JWT Decoder
Decode and inspect JWT tokens in your browser. Optional HS256 signature verification. No data sent to any server.
Paste a token to decode it.
What a JWT is and how it works
A JWT (JSON Web Token, standard RFC 7519) is a compact format for transmitting information between two parties in a verifiable way. It underpins authentication for much of the modern web: after login a server issues a token that the client sends with every subsequent request to prove its identity. A JWT has three dot-separated parts — header, payload and signature — each Base64URL-encoded, making it a single string that travels easily in an HTTP header.

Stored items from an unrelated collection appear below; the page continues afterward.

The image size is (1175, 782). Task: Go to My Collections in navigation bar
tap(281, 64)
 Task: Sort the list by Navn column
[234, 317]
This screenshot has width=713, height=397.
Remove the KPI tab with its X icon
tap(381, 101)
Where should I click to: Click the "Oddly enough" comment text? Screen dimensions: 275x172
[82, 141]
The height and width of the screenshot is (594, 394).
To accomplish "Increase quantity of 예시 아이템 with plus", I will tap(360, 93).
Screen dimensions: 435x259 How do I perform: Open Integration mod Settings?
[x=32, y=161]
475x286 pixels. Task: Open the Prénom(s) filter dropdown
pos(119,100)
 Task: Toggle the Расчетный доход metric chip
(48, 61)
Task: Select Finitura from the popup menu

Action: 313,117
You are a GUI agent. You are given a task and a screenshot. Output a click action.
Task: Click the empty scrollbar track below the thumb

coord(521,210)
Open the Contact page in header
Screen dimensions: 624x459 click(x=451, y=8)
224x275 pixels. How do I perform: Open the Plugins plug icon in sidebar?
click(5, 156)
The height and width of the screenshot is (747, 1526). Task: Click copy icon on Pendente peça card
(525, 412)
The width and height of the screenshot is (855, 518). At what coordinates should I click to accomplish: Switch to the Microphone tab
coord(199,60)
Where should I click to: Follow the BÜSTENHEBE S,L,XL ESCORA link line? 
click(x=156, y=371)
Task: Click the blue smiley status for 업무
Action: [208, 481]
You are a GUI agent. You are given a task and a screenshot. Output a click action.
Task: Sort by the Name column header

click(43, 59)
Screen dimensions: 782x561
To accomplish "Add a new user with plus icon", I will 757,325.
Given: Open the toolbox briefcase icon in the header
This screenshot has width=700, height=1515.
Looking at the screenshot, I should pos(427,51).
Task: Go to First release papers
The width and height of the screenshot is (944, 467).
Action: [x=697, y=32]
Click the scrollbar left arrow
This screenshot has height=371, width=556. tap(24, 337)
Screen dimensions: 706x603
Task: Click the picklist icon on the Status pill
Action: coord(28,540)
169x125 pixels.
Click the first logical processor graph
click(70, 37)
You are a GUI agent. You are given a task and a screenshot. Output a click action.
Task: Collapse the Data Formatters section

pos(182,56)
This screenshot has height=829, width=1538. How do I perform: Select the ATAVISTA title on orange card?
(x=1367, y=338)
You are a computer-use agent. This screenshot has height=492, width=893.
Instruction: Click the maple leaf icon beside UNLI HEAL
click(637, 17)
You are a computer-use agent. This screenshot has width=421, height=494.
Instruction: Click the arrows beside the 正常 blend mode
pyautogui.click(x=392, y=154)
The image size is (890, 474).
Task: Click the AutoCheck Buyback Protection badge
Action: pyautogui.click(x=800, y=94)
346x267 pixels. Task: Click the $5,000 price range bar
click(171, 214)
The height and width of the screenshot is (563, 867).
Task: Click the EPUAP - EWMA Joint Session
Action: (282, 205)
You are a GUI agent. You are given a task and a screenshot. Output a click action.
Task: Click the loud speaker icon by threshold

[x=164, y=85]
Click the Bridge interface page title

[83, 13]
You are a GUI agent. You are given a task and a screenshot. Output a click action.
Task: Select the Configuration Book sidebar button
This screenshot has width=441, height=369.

The header describes the token type and signing algorithm (for example HS256 or RS256). The payload holds the "claims" — statements about the user and the token: standard registered claims like sub (subject), iat (issued at), exp (expiration) and nbf (not before), plus any custom application claims. This tool decodes the header and payload in real time as you type and shows the dates in a readable format, flagging whether the token has expired.
It is essential to understand that decoding a JWT is not the same as verifying it: the header and payload are merely Base64URL-encoded, not encrypted, so anyone holding the token can read its contents. The signature is what guarantees the token has not been tampered with and comes from who it claims to. For an HS256 token you can verify the signature here by entering the shared secret: the HMAC-SHA256 computation runs entirely in your browser via the Web Crypto API, so neither the token nor the secret ever leaves your device. For this reason, never paste a production token into online tools you do not trust.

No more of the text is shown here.